**Extrait source:**
++++++++++++++++++++

Le « cadre » managérial : « parent pauvre » du management d’équipe ?
- rwakselman
- 24 avr. 2020
- 7 min de lecture
Dernière mise à jour : 8 janv. 2021

Un des problèmes récurrents qui alimente la sous-performance au sein des organisations provient de la place de l’implicite dans le management des équipes. En effet, le management sous-estime l’importance de poser et reposer régulièrement un cadre clair, précis qui permette à chacun de trouver sa place et concentrer ses efforts et sa motivation sur la performance opérationnelle. La plupart du temps, les managers et leurs équipes vivent dans la frustration mutuelle de ne pas se sentir entendus et ne pas comprendre pourquoi l’autre… ne comprend pas ! », « c’est pourtant clair ? non ? » oui mais pour qui… ?
Une croyance limitante qui freine l’efficacité dans les organisations : la confusion entre langue et construction du monde :
Une des croyances (limitantes) les plus répondues - surtout dans les entreprises françaises – consiste à croire que parce que nous parlons tous la même langue, nous partageons alors le même langage et surtout la même représentation, traduction du monde. Et nous ne prenons alors plus le temps de vérifier la compréhension de l’autre, son référentiel, son point de départ, sa « construction du monde ». Ce phénomène de dissonance est une des sources principales de futures tensions, de déceptions, voire de conflits potentiels et surtout à l’origine de pertes de temps considérables qui nuisent à l’efficacité individuelle et collective. Car chacun, dans sa réalité, son référentiel a dorénavant toutes les bonnes raisons d’avoir tort…
Si dans un contexte interculturel nous travaillons traditionnellement via une langue commune (l’anglais en majorité) nous faisons encore l’effort de comprendre le référentiel et la culture de la personne car nous savons que le même mot peut prendre diverses significations dans d’autres cultures nationales. Nous essayons donc de nous ajuster en permanence dans la relation pour « synchroniser » notre niveau d’information et de compréhension. Ce qui n’est généralement pas fait dans le contexte franco-français ou l’illusion de la communauté de la langue crée un biais cognitif, un filtre que l’on retrouve régulièrement dans le management d’équipe : « Pas de besoin de lui dire, il le sait ! » « Je l’ai déjà dit en réunion, il devrait le savoir ! » et la croyance partagée dans la télépathie « Il devrait le deviner ! c’est pourtant évident ! ».
Oui, pour soi, dans son référentiel mais rien ne garantit que cette même évidence soit présente dans l’esprit de l’autre. D’où une culture de l’implicite entretenue au quotidien : pas besoin de clarifier puisque c’est évident ! Lors de l’arrivée d’un nouveau collaborateur, on fait juste l’effort de présenter le cadre de travail et de l’organisation, mais très rapidement le poids de habitudes, des routines nous amène à ne pas plus réinterroger l’implicite, si le cadre « commun » est toujours bien compris et partagé. L’implicite devient alors roi dans ses terres et domine la plupart des relations.

++++++++++++++++++++

**Lignes de données:**

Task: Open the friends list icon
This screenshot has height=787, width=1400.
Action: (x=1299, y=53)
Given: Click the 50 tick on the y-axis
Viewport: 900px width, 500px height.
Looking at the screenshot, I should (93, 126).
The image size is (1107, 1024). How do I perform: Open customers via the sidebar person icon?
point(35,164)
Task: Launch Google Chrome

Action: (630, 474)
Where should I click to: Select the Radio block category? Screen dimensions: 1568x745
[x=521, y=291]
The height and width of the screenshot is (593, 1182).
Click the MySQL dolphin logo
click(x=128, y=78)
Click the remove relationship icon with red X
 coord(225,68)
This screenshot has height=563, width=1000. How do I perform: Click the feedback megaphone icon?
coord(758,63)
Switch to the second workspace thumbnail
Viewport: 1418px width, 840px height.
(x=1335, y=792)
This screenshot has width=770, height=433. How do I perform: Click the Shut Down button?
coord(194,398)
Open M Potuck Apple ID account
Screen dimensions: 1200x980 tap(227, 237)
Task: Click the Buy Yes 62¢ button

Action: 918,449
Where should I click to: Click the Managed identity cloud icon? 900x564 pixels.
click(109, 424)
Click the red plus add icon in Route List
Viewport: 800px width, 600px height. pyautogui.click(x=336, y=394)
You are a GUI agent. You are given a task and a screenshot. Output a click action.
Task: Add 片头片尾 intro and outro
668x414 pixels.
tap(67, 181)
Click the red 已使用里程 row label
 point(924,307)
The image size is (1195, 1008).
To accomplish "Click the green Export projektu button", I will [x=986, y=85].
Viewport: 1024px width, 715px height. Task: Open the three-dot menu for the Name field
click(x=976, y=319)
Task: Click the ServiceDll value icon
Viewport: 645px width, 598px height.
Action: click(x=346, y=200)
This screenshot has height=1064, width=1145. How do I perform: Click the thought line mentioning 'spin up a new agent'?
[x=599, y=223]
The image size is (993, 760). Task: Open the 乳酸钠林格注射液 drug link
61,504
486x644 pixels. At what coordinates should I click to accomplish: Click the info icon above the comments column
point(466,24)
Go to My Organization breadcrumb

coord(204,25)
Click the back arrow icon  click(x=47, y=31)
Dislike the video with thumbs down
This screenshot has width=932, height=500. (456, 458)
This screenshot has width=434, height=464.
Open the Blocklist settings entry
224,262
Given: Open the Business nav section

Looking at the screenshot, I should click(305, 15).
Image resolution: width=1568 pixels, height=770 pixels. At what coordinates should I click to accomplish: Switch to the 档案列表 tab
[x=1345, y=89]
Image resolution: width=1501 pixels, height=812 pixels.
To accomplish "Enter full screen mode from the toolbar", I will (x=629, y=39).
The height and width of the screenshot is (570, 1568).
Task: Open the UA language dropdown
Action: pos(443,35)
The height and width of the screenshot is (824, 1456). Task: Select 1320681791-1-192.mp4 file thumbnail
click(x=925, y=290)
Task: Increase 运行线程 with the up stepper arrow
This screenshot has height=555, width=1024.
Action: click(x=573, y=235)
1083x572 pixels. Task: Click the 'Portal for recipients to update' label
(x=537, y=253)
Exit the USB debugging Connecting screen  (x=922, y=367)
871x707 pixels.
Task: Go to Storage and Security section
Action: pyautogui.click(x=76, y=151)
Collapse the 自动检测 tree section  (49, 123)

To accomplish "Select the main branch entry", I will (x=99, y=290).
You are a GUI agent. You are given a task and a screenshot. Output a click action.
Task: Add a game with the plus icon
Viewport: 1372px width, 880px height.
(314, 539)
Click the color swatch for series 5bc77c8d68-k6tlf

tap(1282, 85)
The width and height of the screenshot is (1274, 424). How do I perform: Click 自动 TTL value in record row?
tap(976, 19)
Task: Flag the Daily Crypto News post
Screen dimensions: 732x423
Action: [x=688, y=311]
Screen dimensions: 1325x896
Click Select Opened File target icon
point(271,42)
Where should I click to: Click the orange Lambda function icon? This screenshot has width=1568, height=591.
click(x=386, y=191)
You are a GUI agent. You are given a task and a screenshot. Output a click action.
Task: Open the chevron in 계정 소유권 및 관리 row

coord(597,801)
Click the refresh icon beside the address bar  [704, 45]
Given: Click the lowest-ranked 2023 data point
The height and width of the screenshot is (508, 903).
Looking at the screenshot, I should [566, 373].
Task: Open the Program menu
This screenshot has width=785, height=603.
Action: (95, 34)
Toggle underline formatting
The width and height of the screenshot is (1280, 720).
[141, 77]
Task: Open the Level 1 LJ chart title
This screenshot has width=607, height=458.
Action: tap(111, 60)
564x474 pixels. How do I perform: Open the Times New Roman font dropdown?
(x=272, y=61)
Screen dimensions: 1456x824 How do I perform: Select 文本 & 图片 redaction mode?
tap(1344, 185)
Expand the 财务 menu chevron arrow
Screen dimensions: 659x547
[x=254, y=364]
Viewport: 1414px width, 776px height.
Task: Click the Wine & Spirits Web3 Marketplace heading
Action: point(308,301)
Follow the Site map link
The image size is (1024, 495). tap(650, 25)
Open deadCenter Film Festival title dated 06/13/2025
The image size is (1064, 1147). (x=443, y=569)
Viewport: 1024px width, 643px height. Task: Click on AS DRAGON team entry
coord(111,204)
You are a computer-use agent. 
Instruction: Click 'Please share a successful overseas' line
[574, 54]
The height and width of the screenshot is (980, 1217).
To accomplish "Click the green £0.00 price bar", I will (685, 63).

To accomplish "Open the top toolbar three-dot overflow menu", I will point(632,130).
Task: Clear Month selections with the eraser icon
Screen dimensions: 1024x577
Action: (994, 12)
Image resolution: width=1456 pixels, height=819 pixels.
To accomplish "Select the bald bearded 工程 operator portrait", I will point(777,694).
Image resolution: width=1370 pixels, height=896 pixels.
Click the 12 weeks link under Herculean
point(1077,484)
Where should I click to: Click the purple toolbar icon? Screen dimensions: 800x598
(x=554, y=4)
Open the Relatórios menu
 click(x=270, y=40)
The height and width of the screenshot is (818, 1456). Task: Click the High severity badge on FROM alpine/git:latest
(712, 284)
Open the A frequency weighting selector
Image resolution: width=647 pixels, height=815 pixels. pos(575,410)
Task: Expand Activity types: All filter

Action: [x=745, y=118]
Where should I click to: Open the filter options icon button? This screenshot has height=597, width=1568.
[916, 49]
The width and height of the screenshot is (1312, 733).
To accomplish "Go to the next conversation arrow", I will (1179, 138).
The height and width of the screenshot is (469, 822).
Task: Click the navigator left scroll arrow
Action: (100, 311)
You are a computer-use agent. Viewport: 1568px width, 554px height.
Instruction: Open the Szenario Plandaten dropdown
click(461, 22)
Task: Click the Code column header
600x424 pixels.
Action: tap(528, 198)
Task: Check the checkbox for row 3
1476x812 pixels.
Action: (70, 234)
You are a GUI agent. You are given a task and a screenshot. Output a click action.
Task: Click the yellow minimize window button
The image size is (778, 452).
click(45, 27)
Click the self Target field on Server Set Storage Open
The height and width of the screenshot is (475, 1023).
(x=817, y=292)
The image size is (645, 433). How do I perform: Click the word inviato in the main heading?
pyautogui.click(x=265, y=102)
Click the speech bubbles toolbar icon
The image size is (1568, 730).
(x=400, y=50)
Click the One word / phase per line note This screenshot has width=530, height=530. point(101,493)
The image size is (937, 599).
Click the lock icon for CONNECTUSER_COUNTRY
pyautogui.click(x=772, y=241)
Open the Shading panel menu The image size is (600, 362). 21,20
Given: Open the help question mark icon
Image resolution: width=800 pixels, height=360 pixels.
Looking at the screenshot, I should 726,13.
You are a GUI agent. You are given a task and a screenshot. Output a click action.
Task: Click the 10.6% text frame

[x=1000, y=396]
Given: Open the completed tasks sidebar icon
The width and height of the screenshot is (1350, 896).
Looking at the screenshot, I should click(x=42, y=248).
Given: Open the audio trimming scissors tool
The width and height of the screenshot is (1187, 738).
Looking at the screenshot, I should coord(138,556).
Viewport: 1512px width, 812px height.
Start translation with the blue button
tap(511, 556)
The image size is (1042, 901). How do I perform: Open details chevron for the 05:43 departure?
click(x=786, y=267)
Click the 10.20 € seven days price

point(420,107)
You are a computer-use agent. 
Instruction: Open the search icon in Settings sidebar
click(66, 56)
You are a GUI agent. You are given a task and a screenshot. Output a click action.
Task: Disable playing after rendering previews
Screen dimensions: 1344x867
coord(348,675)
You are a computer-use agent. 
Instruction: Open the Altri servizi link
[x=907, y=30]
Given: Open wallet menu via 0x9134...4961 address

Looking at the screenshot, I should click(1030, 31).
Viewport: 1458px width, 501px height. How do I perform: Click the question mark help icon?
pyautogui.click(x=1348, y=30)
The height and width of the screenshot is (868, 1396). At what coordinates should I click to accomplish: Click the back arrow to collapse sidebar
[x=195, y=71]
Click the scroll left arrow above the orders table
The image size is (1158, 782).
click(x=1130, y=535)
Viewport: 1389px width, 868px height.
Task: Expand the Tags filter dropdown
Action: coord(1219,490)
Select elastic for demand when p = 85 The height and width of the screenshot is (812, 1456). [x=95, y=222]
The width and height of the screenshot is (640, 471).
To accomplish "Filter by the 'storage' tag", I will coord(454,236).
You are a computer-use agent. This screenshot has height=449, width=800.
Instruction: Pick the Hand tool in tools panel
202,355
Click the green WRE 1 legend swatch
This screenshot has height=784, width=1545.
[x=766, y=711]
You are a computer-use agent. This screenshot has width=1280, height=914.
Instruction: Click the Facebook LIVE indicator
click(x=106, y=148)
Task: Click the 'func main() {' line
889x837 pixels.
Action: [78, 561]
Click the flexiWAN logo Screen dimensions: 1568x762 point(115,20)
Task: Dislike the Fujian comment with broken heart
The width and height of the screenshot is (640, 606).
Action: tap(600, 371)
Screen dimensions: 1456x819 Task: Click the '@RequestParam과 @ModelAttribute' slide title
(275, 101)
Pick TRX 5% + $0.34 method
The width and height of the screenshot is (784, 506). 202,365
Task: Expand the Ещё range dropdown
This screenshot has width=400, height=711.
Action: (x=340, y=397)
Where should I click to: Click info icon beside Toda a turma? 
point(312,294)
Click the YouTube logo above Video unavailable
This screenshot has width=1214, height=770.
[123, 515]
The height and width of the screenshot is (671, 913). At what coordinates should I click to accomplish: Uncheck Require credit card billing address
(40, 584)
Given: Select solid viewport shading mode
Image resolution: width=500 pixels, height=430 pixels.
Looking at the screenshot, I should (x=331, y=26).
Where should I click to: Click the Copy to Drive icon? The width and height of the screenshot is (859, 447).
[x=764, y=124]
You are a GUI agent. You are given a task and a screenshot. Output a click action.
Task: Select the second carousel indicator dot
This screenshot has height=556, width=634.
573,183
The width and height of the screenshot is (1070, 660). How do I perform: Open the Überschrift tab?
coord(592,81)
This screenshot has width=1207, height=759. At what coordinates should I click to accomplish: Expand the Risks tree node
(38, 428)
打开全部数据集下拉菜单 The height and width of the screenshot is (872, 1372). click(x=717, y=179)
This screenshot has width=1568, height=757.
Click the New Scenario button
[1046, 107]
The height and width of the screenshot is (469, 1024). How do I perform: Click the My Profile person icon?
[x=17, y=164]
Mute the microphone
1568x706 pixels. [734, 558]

++++++++++++++++++++

**Tâche à réaliser:**
D'après l'extrait source, quelle langue sert le plus souvent de langue commune dans un contexte interculturel ?

**Réponse correcte:**
L'anglais.